“Thou shall not steal”

Germany has agreed to return a huge collection of African colonial artifacts, including over 1,000 Benin Bronzes that were looted from Nigeria during colonial times. The German government has reached an agreement with Nigeria on the return of the valuable and historical art collection.

The collection of metal plaques and sculptures that decorated the royal palace of the Kingdom of Benin, in what is now southwestern Nigeria, were looted in the colonial era. The bronzes that have found their way into 20 museums across Germany were mostly taken by British forces when they conquered, burned, and looted the city of Benin in 1897.

The return of the Benin Bronzes underpins our commitment to coming to terms with our colonial history. It should be the beginning of a new and indeed special cultural cooperation,” said Roth in a statement released by the Prussian Cultural Heritage Foundation, which is charged with implementing the return.

Two bronzes are to be handed over to Nigeria directly after the signing of the memorandum of understanding.

In February, France returned, 26 bronzes to Nigeria that were stolen in 1892 by French colonial forces from the former Dahomey kingdom, in the south of modern-day Benin.

For many decades, museums and political leaders in Germany — which was the third-biggest colonial power after Britain and France until World War One — had avoided talks on concrete agreements for transfers or even restitution. But that has changed since 2021, when representatives of the German and Nigerian governments, and museums, announced the decision to transfer ownership.

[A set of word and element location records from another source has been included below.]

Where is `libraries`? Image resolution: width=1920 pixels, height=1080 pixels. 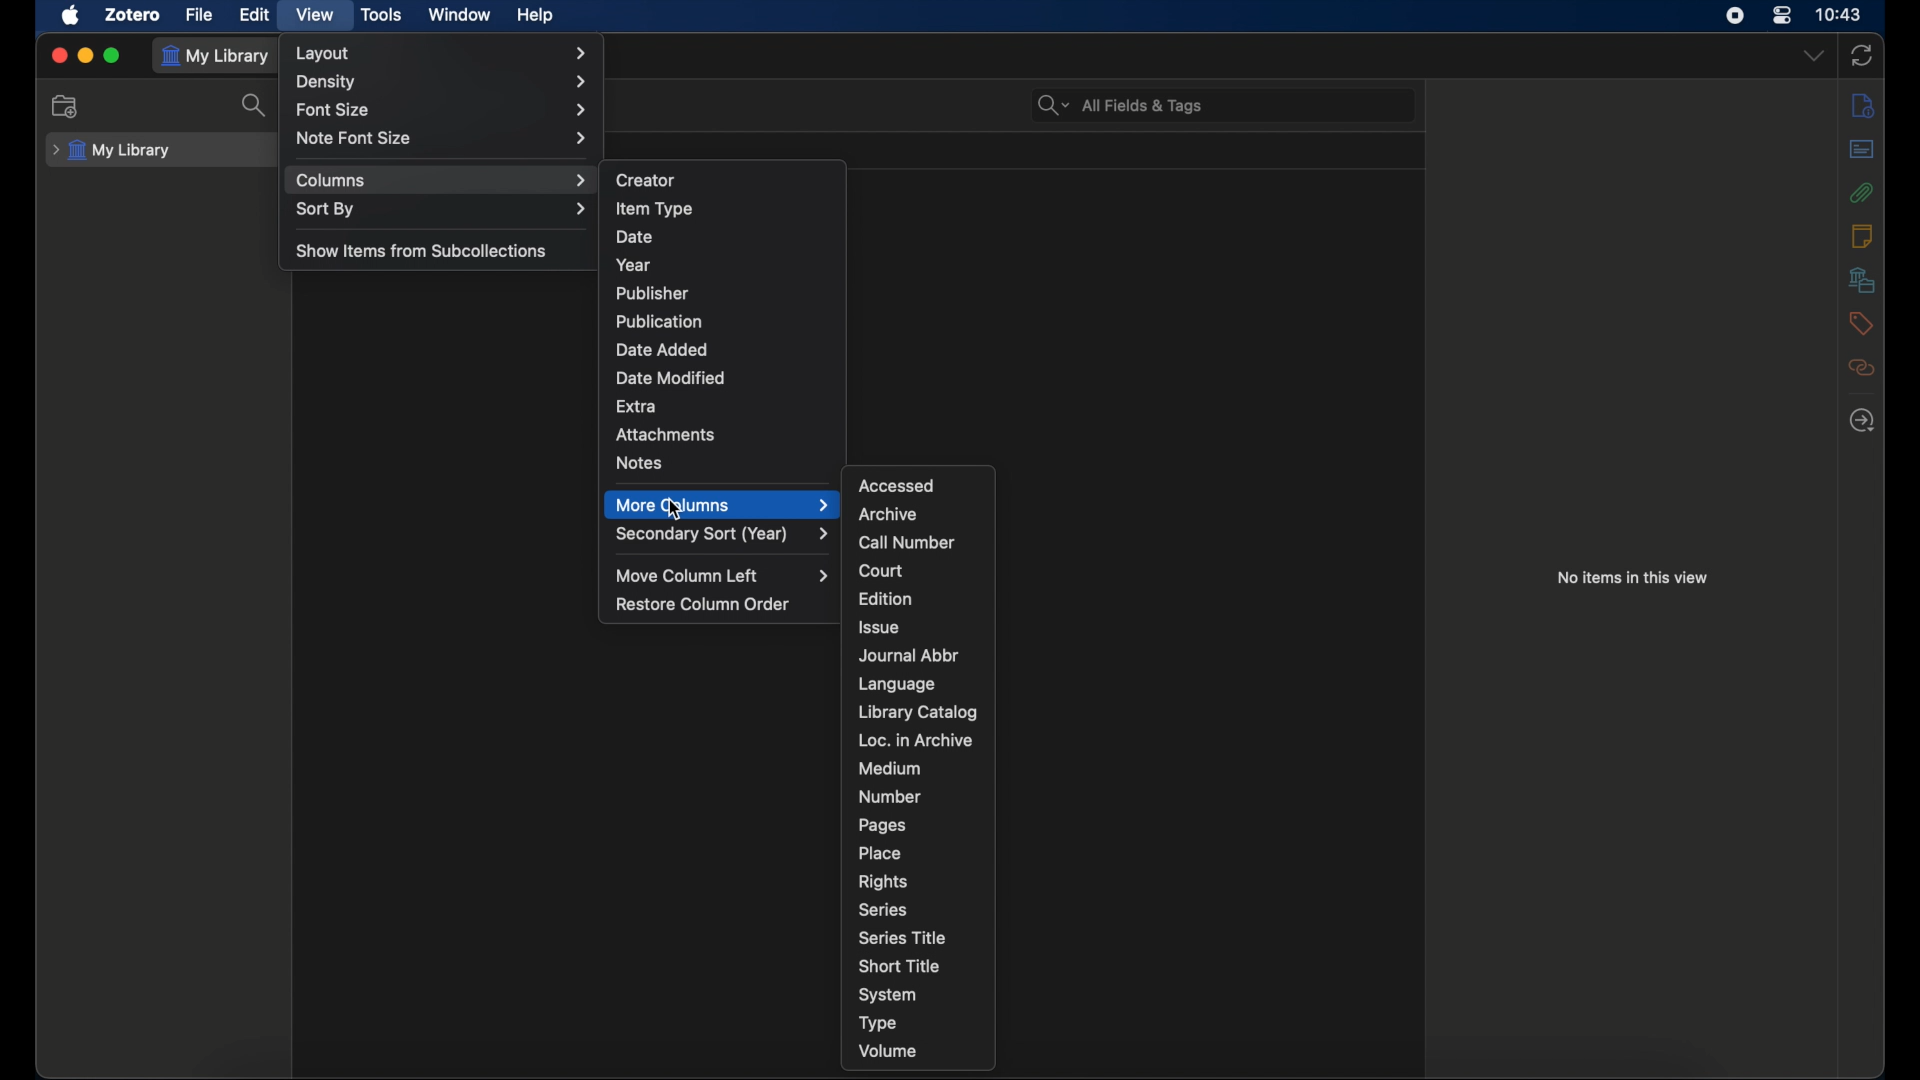
libraries is located at coordinates (1861, 279).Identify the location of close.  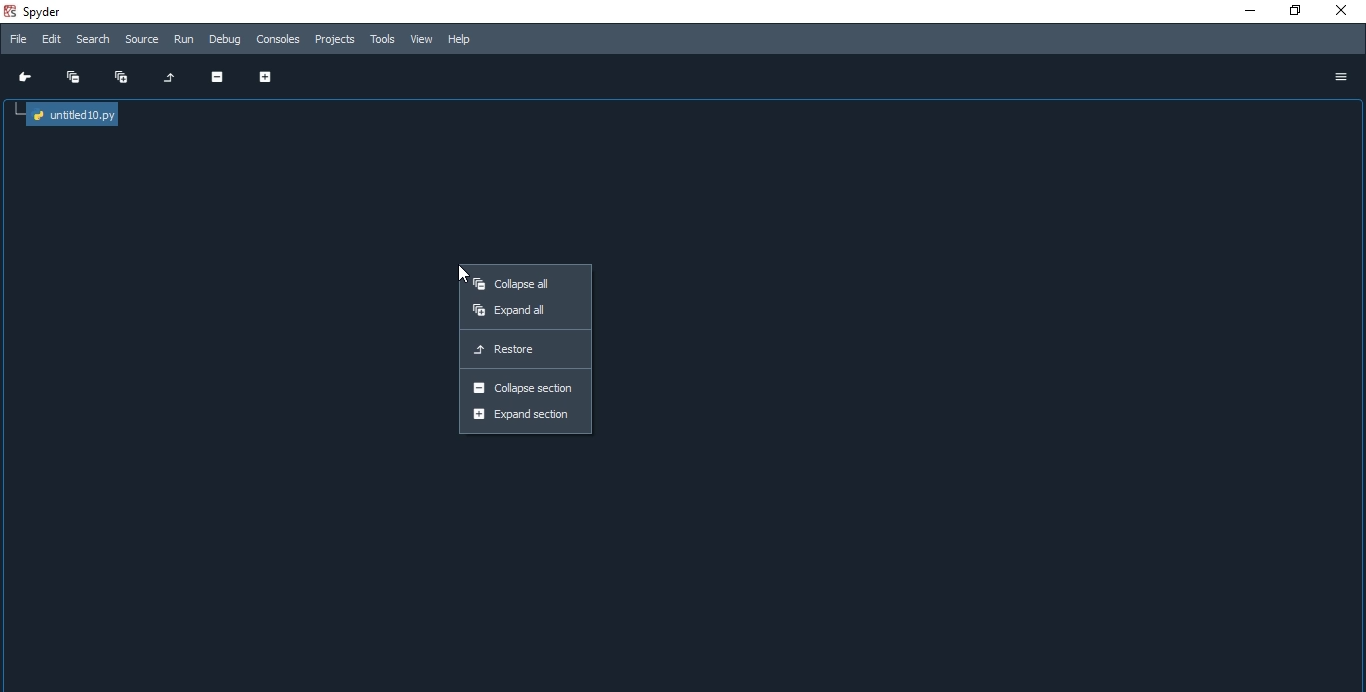
(1343, 11). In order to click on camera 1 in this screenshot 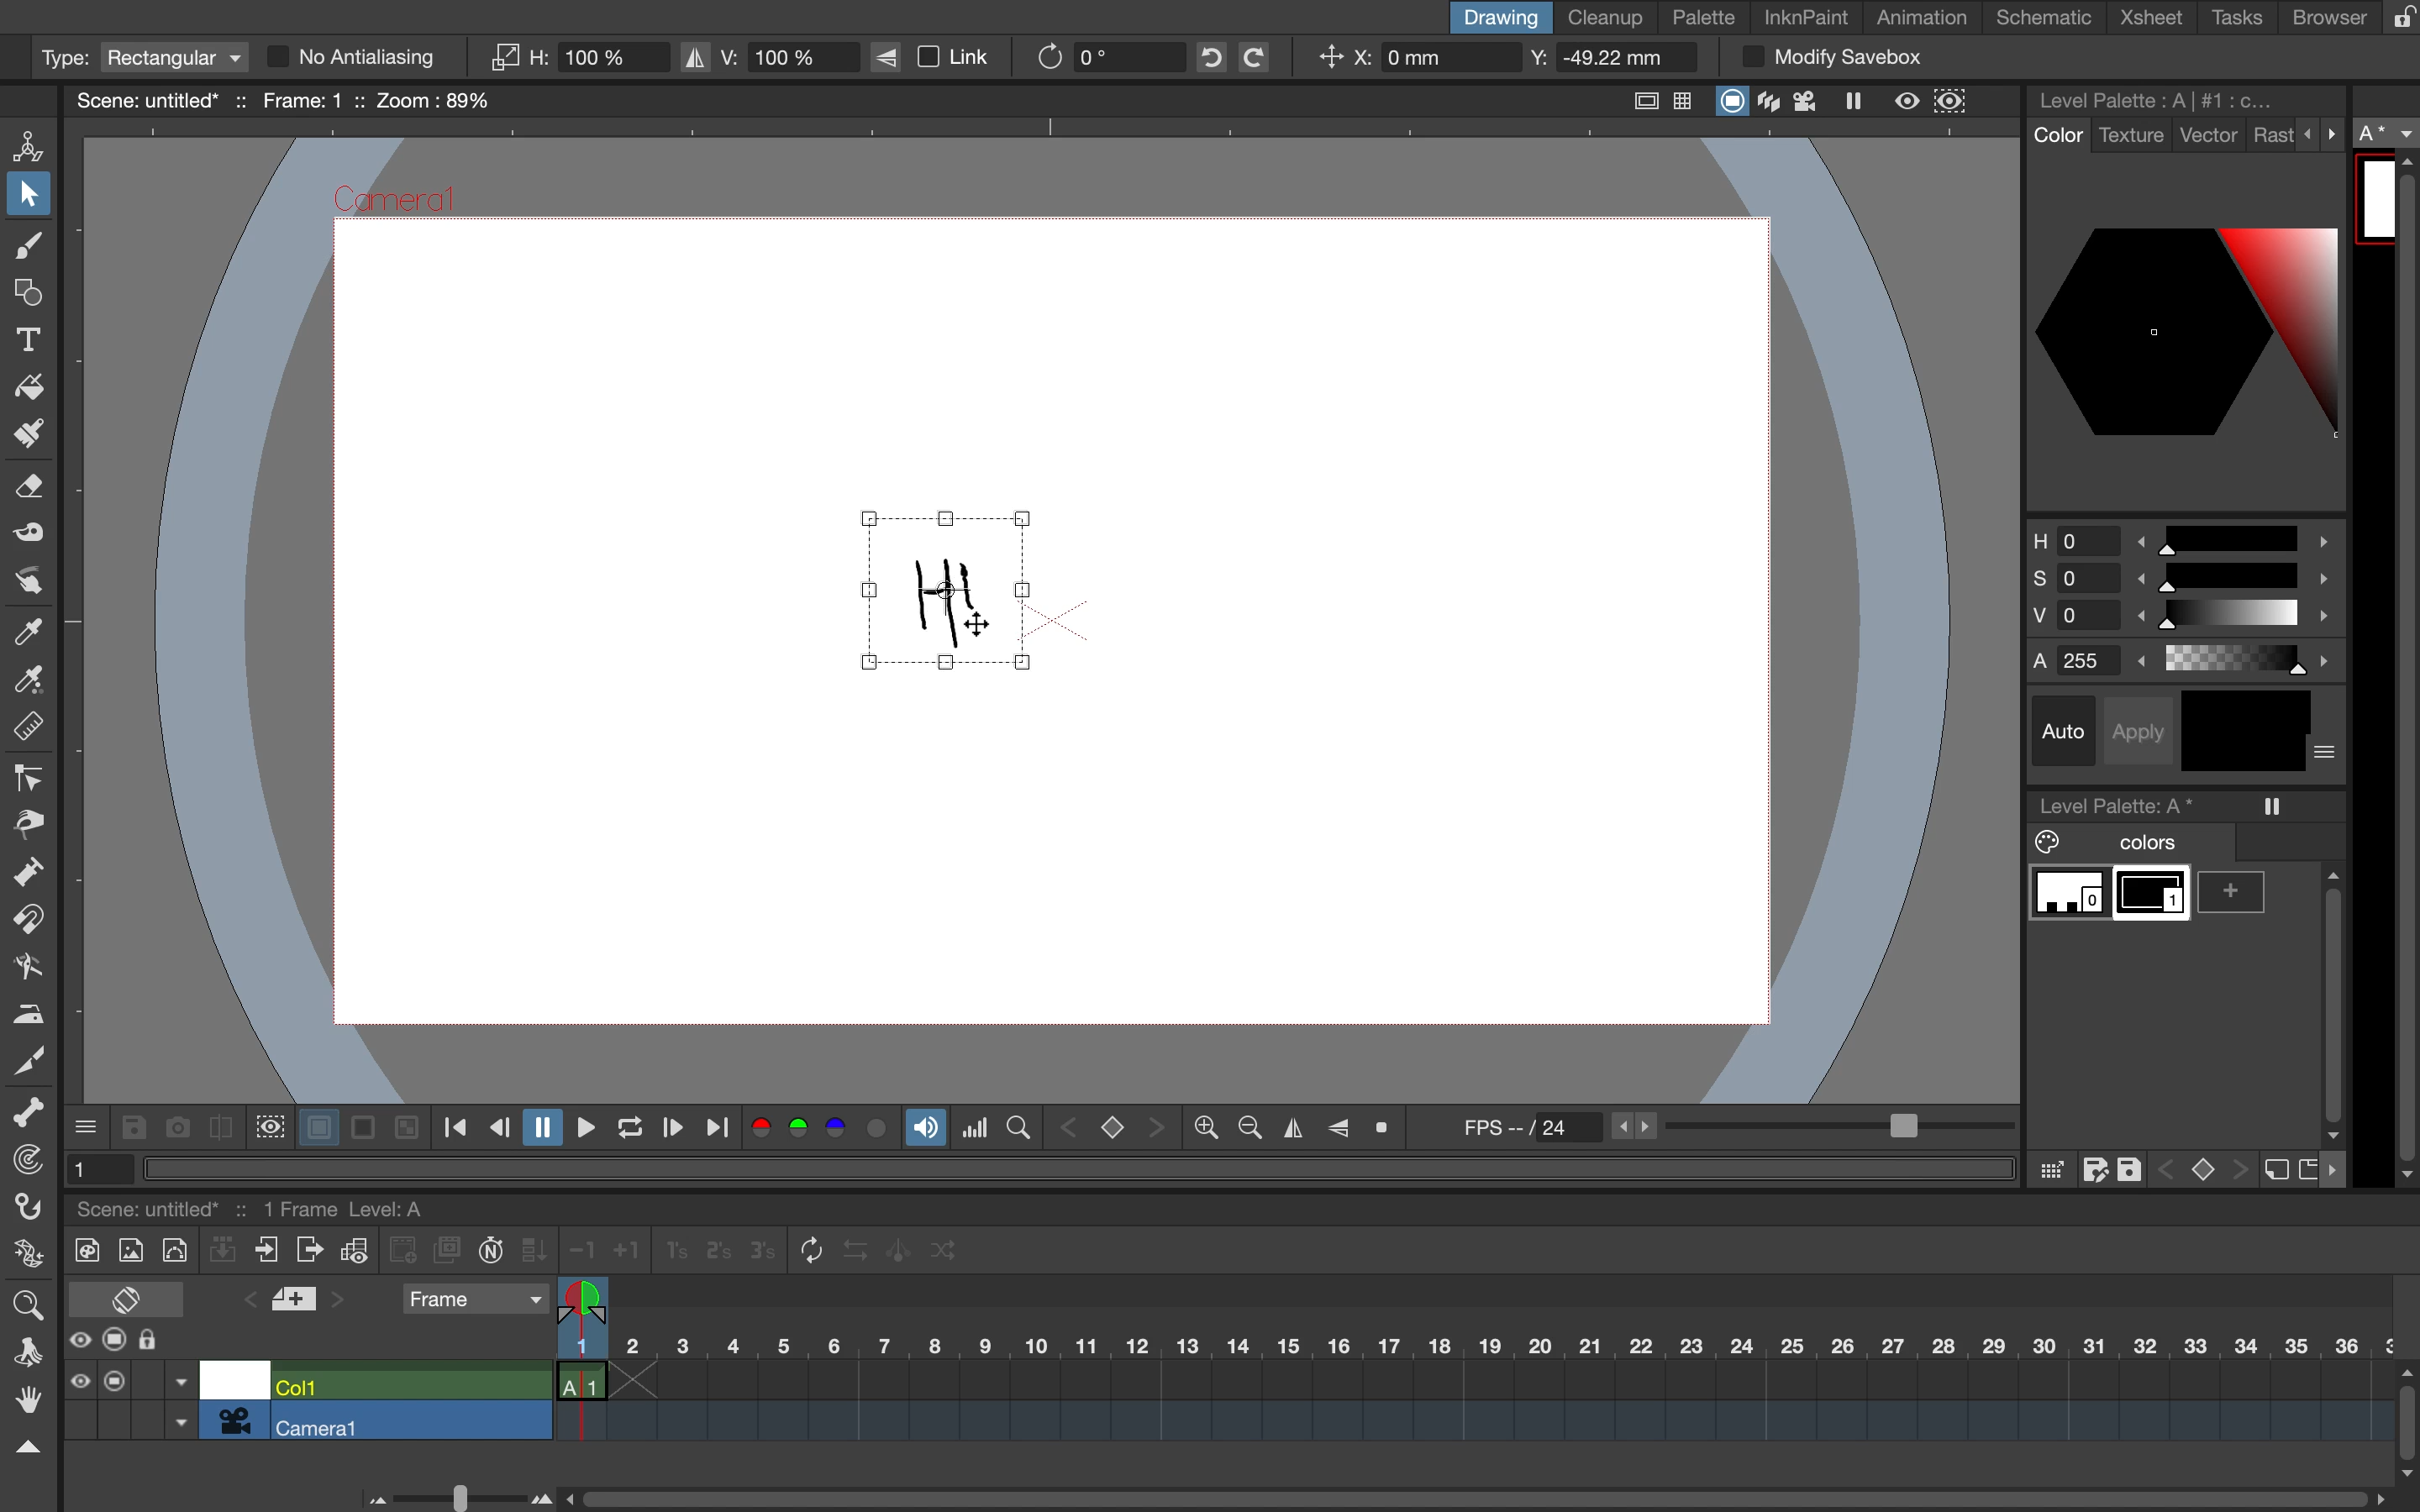, I will do `click(412, 1421)`.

More stolen arts returning to Africa

Germany to return Benin Bronzes and other stolen arts to Nigeria

As part of an increasing commitment to return stolen arts during the colonial era, the Prussian, Cultural Heritage Foundation also decided that the female figure known as Ngonnso will be returned to the kingdom of Nso in northwestern Cameroon.

It was taken by Kurt von Pavel, a colonial officer in Cameroon, who donated the statue to Berlin’s Ethnological Museum in 1903. “Bring Back Ngonnso,” a civil society initiative, has been campaigning for the statue’s return for years, as the Nso people say they have suffered misfortunes since the statue was stolen.

In addition, the foundation announced that it will return 23 pieces to Namibia and is planning an agreement to repatriate objects to Tanzania.

Foundation President Hermann Parzinger said that objects that were not necessarily looted should also be repatriated.